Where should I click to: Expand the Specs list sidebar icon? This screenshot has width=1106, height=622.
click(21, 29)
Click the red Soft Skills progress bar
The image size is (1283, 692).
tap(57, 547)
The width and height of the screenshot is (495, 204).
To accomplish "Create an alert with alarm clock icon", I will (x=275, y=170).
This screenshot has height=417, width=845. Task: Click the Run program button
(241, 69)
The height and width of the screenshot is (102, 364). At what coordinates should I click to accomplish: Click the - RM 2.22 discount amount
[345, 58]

§

→ **The task**
Copy every line above word for word, with nothing changed.

→ **Result for this exercise**
Where should I click to: Expand the Specs list sidebar icon? This screenshot has width=1106, height=622.
click(21, 29)
Click the red Soft Skills progress bar
The image size is (1283, 692).
tap(57, 547)
The width and height of the screenshot is (495, 204).
To accomplish "Create an alert with alarm clock icon", I will (x=275, y=170).
This screenshot has height=417, width=845. Task: Click the Run program button
(241, 69)
The height and width of the screenshot is (102, 364). At what coordinates should I click to accomplish: Click the - RM 2.22 discount amount
[345, 58]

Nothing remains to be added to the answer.